This is an automated email from the ASF dual-hosted git repository.
damccorm pushed a commit to branch master
in repository https://gitbox.apache.org/repos/asf/beam.git
The following commit(s) were added to refs/heads/master by this push:
new d138b750102 Add throttling metrics and retries to vertex embeddings
(#33311)
d138b750102 is described below
commit d138b7501022fb63b9dde427c42eeabddd5c2243
Author: Danny McCormick <[email protected]>
AuthorDate: Fri Dec 6 16:20:50 2024 -0500
Add throttling metrics and retries to vertex embeddings (#33311)
* Add throttling metrics and retries to vertex embeddings
* Format + run postcommits
* fix + lint
---
.github/trigger_files/beam_PostCommit_Python.json | 2 +-
.../ml/transforms/embeddings/vertex_ai.py | 103 ++++++++++++++++++++-
2 files changed, 101 insertions(+), 4 deletions(-)

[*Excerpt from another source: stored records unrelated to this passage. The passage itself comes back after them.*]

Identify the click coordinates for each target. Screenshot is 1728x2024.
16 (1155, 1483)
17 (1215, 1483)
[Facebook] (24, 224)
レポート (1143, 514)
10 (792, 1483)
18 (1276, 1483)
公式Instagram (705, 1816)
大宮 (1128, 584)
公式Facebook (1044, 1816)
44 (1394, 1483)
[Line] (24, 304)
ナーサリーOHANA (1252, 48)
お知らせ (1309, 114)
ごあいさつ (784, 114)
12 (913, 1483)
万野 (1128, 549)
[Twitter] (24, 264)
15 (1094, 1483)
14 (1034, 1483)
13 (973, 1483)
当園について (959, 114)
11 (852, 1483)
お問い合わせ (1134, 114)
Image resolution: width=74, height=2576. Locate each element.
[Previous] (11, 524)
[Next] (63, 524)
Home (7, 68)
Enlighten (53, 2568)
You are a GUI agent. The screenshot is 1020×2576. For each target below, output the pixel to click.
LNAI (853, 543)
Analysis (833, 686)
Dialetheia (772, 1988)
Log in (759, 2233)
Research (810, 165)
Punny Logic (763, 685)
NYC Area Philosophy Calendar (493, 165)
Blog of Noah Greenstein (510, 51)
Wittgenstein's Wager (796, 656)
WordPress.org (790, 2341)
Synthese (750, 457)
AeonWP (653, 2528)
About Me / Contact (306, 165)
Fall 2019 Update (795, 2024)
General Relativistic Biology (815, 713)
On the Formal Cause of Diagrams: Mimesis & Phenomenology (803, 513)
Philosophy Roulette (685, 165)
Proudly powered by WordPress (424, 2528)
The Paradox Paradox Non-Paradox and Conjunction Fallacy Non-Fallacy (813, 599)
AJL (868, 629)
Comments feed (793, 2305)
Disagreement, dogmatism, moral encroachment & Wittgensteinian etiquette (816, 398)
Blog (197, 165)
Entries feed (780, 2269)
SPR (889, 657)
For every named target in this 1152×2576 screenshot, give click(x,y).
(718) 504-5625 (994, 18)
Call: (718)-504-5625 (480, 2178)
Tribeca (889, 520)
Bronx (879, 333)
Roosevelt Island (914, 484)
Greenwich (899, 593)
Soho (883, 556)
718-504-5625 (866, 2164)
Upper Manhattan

diff --git a/.github/trigger_files/beam_PostCommit_Python.json
b/.github/trigger_files/beam_PostCommit_Python.json
index 00bd9e03564..9c7a70ceed7 100644
--- a/.github/trigger_files/beam_PostCommit_Python.json
+++ b/.github/trigger_files/beam_PostCommit_Python.json
@@ -1,5 +1,5 @@
{
"comment": "Modify this file in a trivial way to cause this test suite to
run.",
- "modification": 6
+ "modification": 7
}
diff --git a/sdks/python/apache_beam/ml/transforms/embeddings/vertex_ai.py
b/sdks/python/apache_beam/ml/transforms/embeddings/vertex_ai.py
index 6fe8320e758..6df505508ae 100644
--- a/sdks/python/apache_beam/ml/transforms/embeddings/vertex_ai.py
+++ b/sdks/python/apache_beam/ml/transforms/embeddings/vertex_ai.py
@@ -19,20 +19,27 @@
# Follow
https://cloud.google.com/vertex-ai/docs/python-sdk/use-vertex-ai-python-sdk #
pylint: disable=line-too-long
# to install Vertex AI Python SDK.
+import logging
+import time
from collections.abc import Iterable
from collections.abc import Sequence
from typing import Any
from typing import Optional
+from google.api_core.exceptions import ServerError
+from google.api_core.exceptions import TooManyRequests
from google.auth.credentials import Credentials
import apache_beam as beam
import vertexai
+from apache_beam.io.components.adaptive_throttler import AdaptiveThrottler
+from apache_beam.metrics.metric import Metrics
from apache_beam.ml.inference.base import ModelHandler
from apache_beam.ml.inference.base import RunInference
from apache_beam.ml.transforms.base import EmbeddingsManager
from apache_beam.ml.transforms.base import _ImageEmbeddingHandler
from apache_beam.ml.transforms.base import _TextEmbeddingHandler
+from apache_beam.utils import retry
from vertexai.language_models import TextEmbeddingInput
from vertexai.language_models import TextEmbeddingModel
from vertexai.vision_models import Image
@@ -51,6 +58,26 @@ TASK_TYPE_INPUTS = [
"CLUSTERING"
]
_BATCH_SIZE = 5 # Vertex AI limits requests to 5 at a time.
+_MSEC_TO_SEC = 1000
+
+LOGGER = logging.getLogger("VertexAIEmbeddings")
+
+
+def _retry_on_appropriate_gcp_error(exception):
+ """
+ Retry filter that returns True if a returned HTTP error code is 5xx or 429.
+ This is used to retry remote requests that fail, most notably 429
+ (TooManyRequests.)
+
+ Args:
+ exception: the returned exception encountered during the request/response
+ loop.
+
+ Returns:
+ boolean indication whether or not the exception is a Server Error (5xx) or
+ a TooManyRequests (429) error.
+ """
+ return isinstance(exception, (TooManyRequests, ServerError))
class _VertexAITextEmbeddingHandler(ModelHandler):
@@ -74,6 +101,41 @@ class _VertexAITextEmbeddingHandler(ModelHandler):
self.task_type = task_type
self.title = title
+ # Configure AdaptiveThrottler and throttling metrics for client-side
+ # throttling behavior.
+ # See
https://docs.google.com/document/d/1ePorJGZnLbNCmLD9mR7iFYOdPsyDA1rDnTpYnbdrzSU/edit?usp=sharing
+ # for more details.
+ self.throttled_secs = Metrics.counter(
+ VertexAIImageEmbeddings, "cumulativeThrottlingSeconds")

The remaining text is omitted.